Reputation: 3021
I have a collection with >100k of documents. A sample document will be like
{
"created_at" : 1545039649,
"priority" : 3,
"id" : 68,
"name" : "document68"
}
db.mycol.find().sort({created_at:1})
and
db.mycol.find().sort({priority:1})
results in error.
Error: error: {
"ok" : 0,
"errmsg" : "Executor error during find command: OperationFailed: Sort operation used more than the maximum 33554432 bytes of RAM. Add an index, or specify a smaller limit.",
"code" : 96,
"codeName" : "OperationFailed"
}
Then I indexed these fields.
db.mycol.createIndex({'priority':1})
db.mycol.createIndex({'created_at':1}, {sparse:true})
Added sparse index to created_at as it is a mandatory field.
Now
db.mycol.find().sort({priority:1})
gives the result.

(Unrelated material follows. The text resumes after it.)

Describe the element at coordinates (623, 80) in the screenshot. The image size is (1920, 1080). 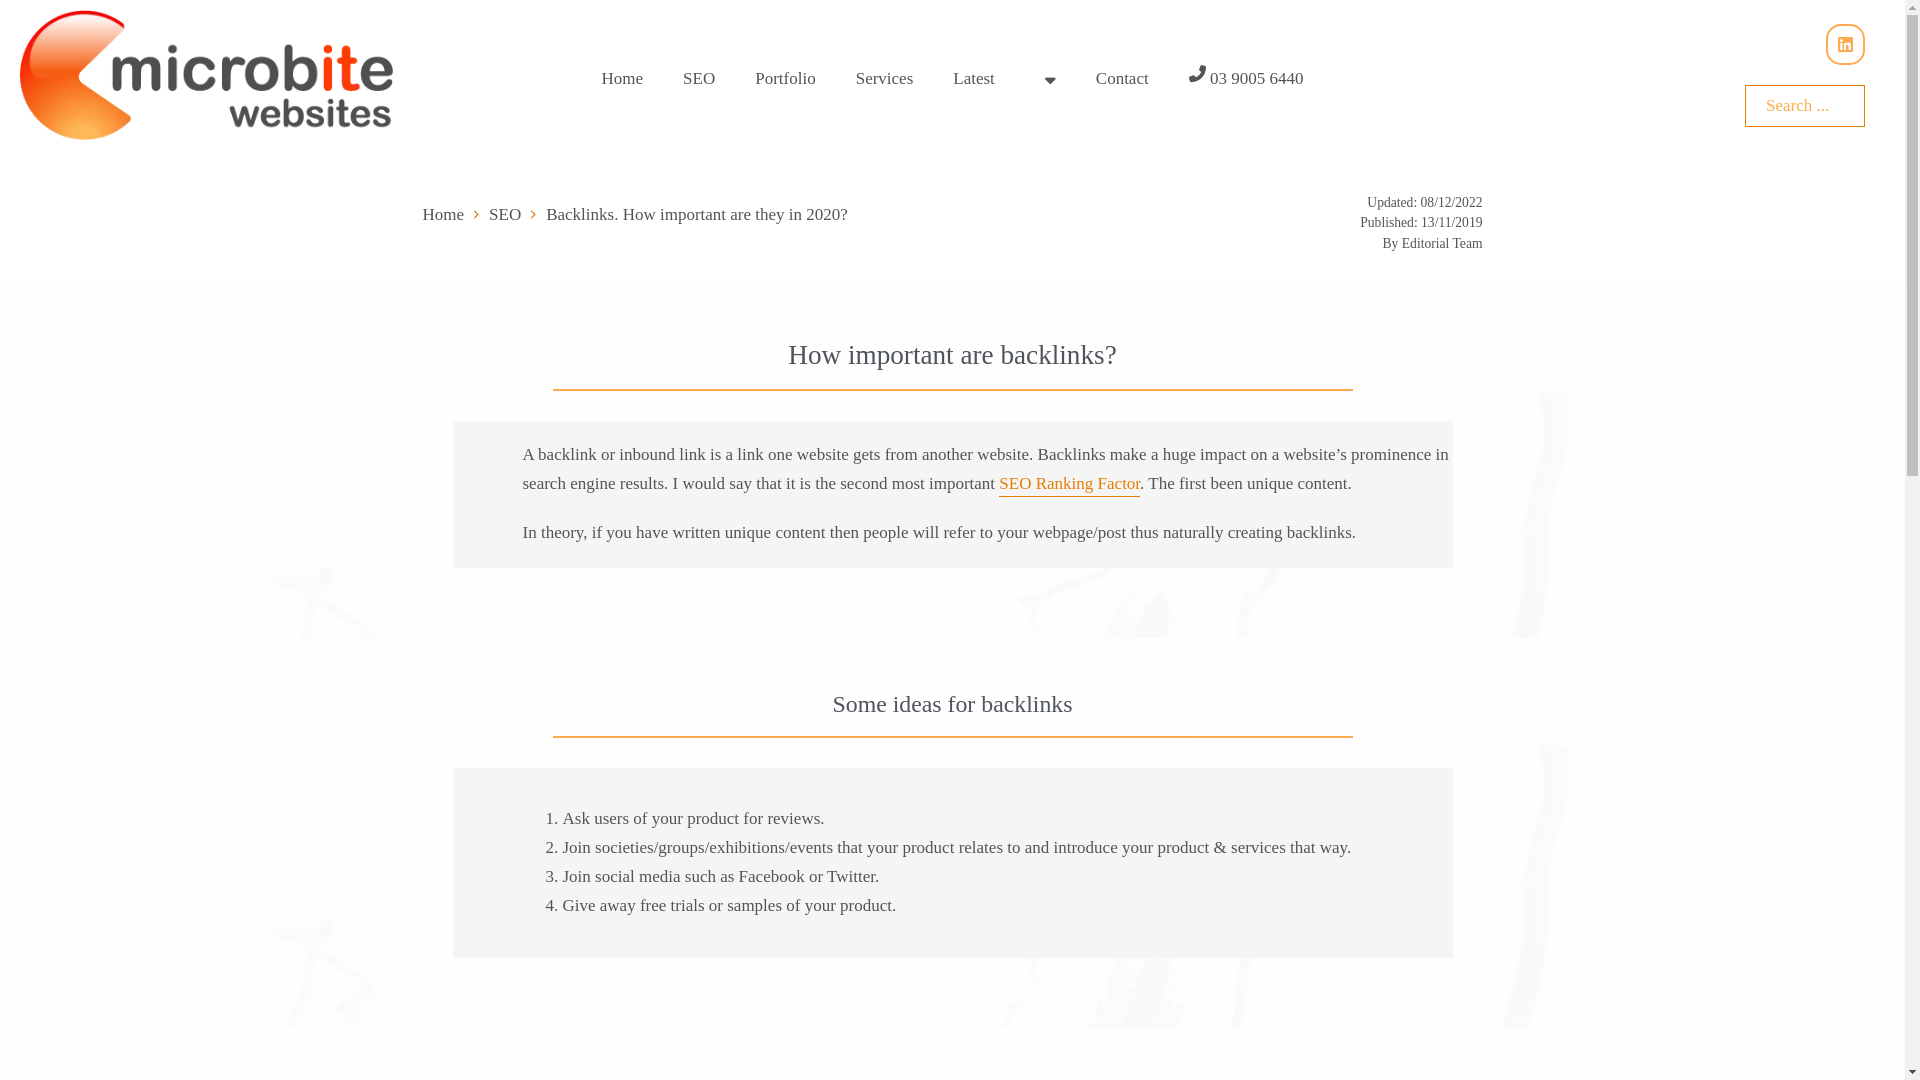
I see `Home` at that location.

But
db.mycol.find().sort({created_at:1})
still results in the same error.
Upvotes: 0
Views: 384
Reputation: 262474
The sparse index can only be used when you filter by created_at: {$exists: true}
.
The reason being that all the other records are not part of the index (but they are still supposed to appear in the result -- probably at the end).
Maybe you don't have to make the index sparse (which only makes sense when most of the records do not have the field -- otherwise you don't save much space in index storage anyway)? created_at
sounds like most records would have it.
Added sparse index to created_at as it is a mandatory field.
Actually, it is the other way around: You only want a sparse index when the field is optional (and quite rare).